I've also been thinking about the quotas a bit, especially not worrying about them if there's no quota on the account. But for those cases where there is one, It would be _really_ nice to be able to figure out message size and quota applicability before a potentially large message was added to the database, at least from a code path point of view. It would make the transactioning much more of a catch for database problems than the rollback bits that are required for a quota miss now.

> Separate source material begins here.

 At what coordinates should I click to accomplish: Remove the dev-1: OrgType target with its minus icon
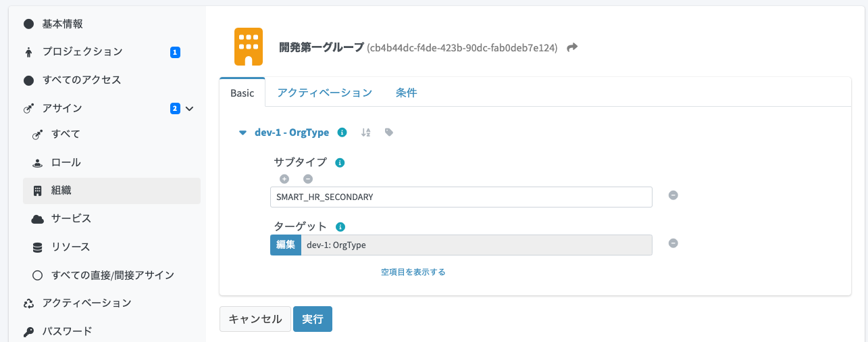673,244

There are really a few possibilities: If the message size is small, then it isn't that bad to read it into memory. Either it's going to work, or you're already over quota. For large messages, it's more dangerous to read into memory, especially depending on the largest message that is supported through the mta. Here if maxMessage < freeQuota, then quota is not an issue. It's only where maxMessage>freeQuota and maxMessage is too much ram to burn that there's a problem. I don't know of many systems where the max mail message size is over 10 megs.

The other possibilty is that if you look at is as softQuota = enteredQuota and hardQuota = enteredQuota+maxMessage, then you could just look to see if they're already over quota before the insert, just preventing any further messages past the one that went over. If that's coupled with reading in the entire message to get the size, then you already have all of the information for the uniqueid hash and the message size, so it's no longer an insert + update on the message table.

Best use concepts, however, dictate that transaction control
really belongs to the database level, not the application level. His is,
however, the "easiest" solution given the current code layout.

Indication of begin/end transactions need to be at the code level where you know that you're dealing with a set of changes that need to atomically happen. That could be calling a stored procedure so that one statement is issued with autocommit transactions, or it could be at the level that we have here. I will say that we shouldn't be issuing sql for begin/commit at that level.

I believe the correct solution, if it doesn't break one of the IMAP or POP3 RFC's is to call only one database function to completely manage a message insert when one is desired rather than depending upon an assorted number of
these.  Then transaction enable the function to respond correctly upon
inserts (batch them together) and or failures (rollback everything) if and
when they happen.

It depends on how much error reporting logic we want. It it's just pass/fail, then a transaction failing is fine. But with more fine grained deliveries, with multiple recipients on different quotas, it's possible for some to fail and some to succeed. Which is hard to do from within the database event horizon. (at least, on postgres. It's impossible on mysql). Pop should be nearly trivial to do with single statement update/deletes, there's some trickyness to imap that might prevent some of that.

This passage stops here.